There have been breaks in the marathon, of course. The nature of the form factor means they’re not really ideal for, say, going for a walk or falling asleep. The former is especially the case of late here in New York, where it has routinely hit temperatures in the 90s. For noise canceling all of the annoyances of home, however, they’re terrific. And when we all start flying in planes again, they’ll be excellent for that, too (thanks in no small part to the inclusion of a 3.5mm headphone jack for that seat-back entertainment).
The other element that has allowed for nearly uninterrupted usage is the ability to pair the system with two devices simultaneously. This has, frankly, been a big pain point for a number of headphones I’ve been using of late, requiring the user to get into the device settings and manually select the headphones. Using the iOS app, I paired the M4 to my phone and desktop top, and I’m able to switch seamlessly between sources. You’d be surprised by how liberating that feels. Just make sure your sound level is comparable on each device or you’ll be in for an unfortunate blast.
Like the M3, the sound quality is excellent, offering a full audio picture, regardless of genre. The sound is honestly pretty comparable to the previous model, and that’s perfectly fine. Nura’s truly excellent sound profile technology retains the top spot for me, but these new Sonys offer excellent audio for a pair of everyday headphones.
Once again, the real centerpiece, however, is Sony’s truly excellent noise canceling. The feature was the M3’s real secret weapon against Bose dominance in the category. The new models take things up a notch by detecting ambient sound some 700 times per second via the system-on-a-chip and actively adapting to counteract this. The system also features the addition of Noise Canceling Optimizer. On the face of it, the feature works similarly to noise optimization on other systems. Hold the button down and it sends an audio signal into your ear, meowing things like seal quality and atmospheric pressure (for planes, primarily) to offer up a more customized found profile. It adds up to some truly excellent noise canceling and an overall great audio experience.
There are a bunch of other nice features throughout that may or may not be helpful in your specific scenario. For instance, I found myself immediately disabling Speak to Chat, which pauses playback when you speak. A nice feature in theory, but I live alone, so the only time it would trigger is if I coughed, laughed or unconsciously found myself singing along to the music. More useful for my own needs however is a feature that lets in ambient sound when you cover the right ear cup with your hand. Ambient sound fed into headphones through a mic still sounds a bit unnatural, but it does the trick.

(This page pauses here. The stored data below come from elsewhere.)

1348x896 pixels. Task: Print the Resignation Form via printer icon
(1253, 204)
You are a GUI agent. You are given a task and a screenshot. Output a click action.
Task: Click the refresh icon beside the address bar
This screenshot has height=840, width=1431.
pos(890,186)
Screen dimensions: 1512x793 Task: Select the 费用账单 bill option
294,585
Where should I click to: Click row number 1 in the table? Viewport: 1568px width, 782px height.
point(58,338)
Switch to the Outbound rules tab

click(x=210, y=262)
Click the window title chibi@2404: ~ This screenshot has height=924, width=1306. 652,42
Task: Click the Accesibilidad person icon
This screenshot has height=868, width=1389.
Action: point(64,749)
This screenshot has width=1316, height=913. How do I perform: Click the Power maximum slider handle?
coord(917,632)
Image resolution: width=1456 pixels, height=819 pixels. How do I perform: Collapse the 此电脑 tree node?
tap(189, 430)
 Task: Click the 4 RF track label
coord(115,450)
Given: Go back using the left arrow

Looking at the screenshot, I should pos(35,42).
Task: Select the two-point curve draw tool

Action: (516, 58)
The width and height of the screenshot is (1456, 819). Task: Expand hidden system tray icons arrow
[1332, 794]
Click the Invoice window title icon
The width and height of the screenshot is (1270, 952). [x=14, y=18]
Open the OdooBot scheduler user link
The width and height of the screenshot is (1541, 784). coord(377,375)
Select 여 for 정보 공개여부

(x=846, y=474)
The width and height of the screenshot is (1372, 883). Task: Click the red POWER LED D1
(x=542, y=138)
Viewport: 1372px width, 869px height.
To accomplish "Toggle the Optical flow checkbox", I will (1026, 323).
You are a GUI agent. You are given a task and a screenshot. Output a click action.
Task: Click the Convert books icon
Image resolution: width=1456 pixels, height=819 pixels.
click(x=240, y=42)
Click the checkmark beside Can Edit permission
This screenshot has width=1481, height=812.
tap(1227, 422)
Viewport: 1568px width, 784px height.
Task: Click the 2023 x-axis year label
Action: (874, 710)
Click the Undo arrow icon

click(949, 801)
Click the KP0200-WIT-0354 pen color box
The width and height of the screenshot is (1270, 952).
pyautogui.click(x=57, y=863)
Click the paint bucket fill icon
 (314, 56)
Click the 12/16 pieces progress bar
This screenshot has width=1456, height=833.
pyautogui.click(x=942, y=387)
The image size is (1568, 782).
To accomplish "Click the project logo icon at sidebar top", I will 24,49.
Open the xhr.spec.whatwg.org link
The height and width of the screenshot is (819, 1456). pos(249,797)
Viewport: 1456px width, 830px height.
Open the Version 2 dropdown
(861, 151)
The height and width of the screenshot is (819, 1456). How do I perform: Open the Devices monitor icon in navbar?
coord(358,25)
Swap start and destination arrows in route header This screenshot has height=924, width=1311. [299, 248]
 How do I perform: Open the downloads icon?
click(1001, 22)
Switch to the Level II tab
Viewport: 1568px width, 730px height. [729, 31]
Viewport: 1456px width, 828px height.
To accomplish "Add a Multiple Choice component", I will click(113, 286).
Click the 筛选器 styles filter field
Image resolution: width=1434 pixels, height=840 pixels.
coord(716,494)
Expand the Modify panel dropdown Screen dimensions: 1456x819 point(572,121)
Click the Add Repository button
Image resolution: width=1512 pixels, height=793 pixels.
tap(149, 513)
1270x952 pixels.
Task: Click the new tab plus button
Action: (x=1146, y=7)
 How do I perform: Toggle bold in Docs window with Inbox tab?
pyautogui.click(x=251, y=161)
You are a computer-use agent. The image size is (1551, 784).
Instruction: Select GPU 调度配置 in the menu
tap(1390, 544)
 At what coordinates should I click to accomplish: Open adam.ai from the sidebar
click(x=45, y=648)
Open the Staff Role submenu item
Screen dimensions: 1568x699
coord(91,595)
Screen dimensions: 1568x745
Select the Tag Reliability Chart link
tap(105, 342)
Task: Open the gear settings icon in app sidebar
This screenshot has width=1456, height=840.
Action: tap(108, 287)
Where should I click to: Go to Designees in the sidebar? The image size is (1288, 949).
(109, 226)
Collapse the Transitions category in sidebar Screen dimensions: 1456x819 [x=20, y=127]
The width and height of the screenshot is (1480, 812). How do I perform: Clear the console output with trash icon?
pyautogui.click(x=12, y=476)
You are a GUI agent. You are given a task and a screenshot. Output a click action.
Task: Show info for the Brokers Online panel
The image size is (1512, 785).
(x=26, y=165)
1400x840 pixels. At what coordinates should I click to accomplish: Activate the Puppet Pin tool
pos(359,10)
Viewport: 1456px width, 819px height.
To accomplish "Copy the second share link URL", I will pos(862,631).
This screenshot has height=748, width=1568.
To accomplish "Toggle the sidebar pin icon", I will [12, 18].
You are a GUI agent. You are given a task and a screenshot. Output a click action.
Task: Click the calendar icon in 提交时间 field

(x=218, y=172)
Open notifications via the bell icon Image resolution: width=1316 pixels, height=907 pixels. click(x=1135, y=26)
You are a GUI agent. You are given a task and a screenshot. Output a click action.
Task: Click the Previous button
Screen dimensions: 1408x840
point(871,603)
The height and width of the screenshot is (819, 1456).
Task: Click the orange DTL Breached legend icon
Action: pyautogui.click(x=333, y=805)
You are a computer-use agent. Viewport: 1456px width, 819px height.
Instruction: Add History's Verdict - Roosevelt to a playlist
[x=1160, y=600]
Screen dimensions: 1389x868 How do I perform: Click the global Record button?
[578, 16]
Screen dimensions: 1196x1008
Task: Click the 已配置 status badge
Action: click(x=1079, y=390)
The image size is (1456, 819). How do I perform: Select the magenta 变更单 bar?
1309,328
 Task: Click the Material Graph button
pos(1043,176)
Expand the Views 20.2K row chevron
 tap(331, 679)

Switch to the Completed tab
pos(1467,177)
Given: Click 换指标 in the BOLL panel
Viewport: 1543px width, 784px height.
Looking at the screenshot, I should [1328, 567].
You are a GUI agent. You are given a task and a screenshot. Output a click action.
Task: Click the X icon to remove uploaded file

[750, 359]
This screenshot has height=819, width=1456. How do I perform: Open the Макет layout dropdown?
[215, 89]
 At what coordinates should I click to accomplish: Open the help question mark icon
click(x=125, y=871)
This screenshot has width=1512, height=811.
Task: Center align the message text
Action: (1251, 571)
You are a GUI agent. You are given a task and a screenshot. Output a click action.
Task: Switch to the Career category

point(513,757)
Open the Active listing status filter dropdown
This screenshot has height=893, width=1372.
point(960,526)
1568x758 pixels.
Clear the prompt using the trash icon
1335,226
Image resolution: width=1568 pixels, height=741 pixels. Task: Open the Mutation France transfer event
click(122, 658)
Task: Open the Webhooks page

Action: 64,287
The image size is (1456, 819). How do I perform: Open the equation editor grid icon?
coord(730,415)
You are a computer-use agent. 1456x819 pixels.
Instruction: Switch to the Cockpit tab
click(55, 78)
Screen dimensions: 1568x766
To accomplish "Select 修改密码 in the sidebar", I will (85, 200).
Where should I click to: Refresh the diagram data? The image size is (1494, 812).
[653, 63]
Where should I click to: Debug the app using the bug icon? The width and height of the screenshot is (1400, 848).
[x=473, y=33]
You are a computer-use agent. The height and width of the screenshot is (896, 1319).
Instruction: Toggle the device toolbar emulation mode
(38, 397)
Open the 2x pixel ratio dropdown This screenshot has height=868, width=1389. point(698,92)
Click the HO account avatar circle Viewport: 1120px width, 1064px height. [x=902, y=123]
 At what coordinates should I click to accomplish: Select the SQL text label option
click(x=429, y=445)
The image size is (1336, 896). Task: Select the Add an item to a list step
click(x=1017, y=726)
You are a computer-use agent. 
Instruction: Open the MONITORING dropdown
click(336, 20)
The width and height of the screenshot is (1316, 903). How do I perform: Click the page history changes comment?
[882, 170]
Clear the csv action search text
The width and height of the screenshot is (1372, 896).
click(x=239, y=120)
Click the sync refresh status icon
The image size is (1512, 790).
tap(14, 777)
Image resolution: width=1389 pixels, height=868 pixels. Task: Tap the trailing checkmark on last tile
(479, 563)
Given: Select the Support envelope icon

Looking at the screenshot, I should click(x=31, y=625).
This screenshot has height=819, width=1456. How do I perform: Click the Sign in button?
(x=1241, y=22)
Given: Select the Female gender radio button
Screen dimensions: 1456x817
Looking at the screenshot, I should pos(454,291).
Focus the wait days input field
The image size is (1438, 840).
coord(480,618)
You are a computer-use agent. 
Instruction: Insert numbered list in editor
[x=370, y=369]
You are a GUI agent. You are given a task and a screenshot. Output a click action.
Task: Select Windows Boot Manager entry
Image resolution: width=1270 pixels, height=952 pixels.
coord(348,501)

I also found myself turning off location tracking, because, quite frankly, enough of my gadgets already know where I am. Also, the addition of noise that adapts based on familiar locations is nice, but not really worth the trouble for me — especially these days when I’m leaving my apartment significantly less than I’d care to admit. And besides, I just really don’t like seeing that location tracking icon in the corner of iOS 11.
Google Assistant and Alexa are built in, as well, but again, not features I tend to use much in a pair of headphones. I’d say I shut them off to save battery, too, but with a stated life of 30 hours, I’ve honestly been fine on that front. Charging via USB-C, meanwhile, will get you an impressive five hours of playback in around 10 minutes.
At $350, they’re priced the same as their predecessors — which is to say, they’re not cheap. But you’d be hard pressed to find a better pair of wireless over-ear headphones in their class.